> Required task
Reproduce verbatim every line from the one containing "Task: Click the purple" through the final line below, both ends inclusive.

> Recorded data

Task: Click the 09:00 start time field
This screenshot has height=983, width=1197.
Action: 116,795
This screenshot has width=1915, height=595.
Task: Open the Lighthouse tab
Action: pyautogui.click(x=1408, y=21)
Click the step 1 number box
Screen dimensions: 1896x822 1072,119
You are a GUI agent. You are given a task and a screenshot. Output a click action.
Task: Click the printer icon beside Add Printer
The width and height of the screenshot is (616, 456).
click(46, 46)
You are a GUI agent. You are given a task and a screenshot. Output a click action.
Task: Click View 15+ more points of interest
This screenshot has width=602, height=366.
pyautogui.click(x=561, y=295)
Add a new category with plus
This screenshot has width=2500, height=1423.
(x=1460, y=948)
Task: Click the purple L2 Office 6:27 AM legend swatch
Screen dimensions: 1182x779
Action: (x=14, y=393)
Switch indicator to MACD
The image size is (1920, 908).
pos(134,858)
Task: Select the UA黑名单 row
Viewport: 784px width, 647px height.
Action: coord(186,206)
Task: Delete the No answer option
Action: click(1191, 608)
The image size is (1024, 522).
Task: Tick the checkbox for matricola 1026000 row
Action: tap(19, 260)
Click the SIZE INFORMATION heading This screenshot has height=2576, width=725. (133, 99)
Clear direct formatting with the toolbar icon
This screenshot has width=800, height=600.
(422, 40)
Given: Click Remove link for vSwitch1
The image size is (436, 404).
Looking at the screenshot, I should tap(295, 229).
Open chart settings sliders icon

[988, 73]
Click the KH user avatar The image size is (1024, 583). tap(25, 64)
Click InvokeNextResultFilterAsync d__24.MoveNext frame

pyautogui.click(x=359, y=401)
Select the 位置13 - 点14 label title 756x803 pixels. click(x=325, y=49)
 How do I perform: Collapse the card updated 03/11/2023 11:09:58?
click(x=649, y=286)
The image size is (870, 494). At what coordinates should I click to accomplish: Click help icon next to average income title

> Completed task
Task: Click the purple L2 Office 6:27 AM legend swatch
Screen dimensions: 1182x779
Action: (x=14, y=393)
Switch indicator to MACD
The image size is (1920, 908).
pos(134,858)
Task: Select the UA黑名单 row
Viewport: 784px width, 647px height.
Action: coord(186,206)
Task: Delete the No answer option
Action: click(1191, 608)
The image size is (1024, 522).
Task: Tick the checkbox for matricola 1026000 row
Action: tap(19, 260)
Click the SIZE INFORMATION heading This screenshot has height=2576, width=725. (133, 99)
Clear direct formatting with the toolbar icon
This screenshot has width=800, height=600.
(422, 40)
Given: Click Remove link for vSwitch1
The image size is (436, 404).
Looking at the screenshot, I should tap(295, 229).
Open chart settings sliders icon

[988, 73]
Click the KH user avatar The image size is (1024, 583). tap(25, 64)
Click InvokeNextResultFilterAsync d__24.MoveNext frame

pyautogui.click(x=359, y=401)
Select the 位置13 - 点14 label title 756x803 pixels. click(x=325, y=49)
 How do I perform: Collapse the card updated 03/11/2023 11:09:58?
click(x=649, y=286)
The image size is (870, 494). At what coordinates should I click to accomplish: Click help icon next to average income title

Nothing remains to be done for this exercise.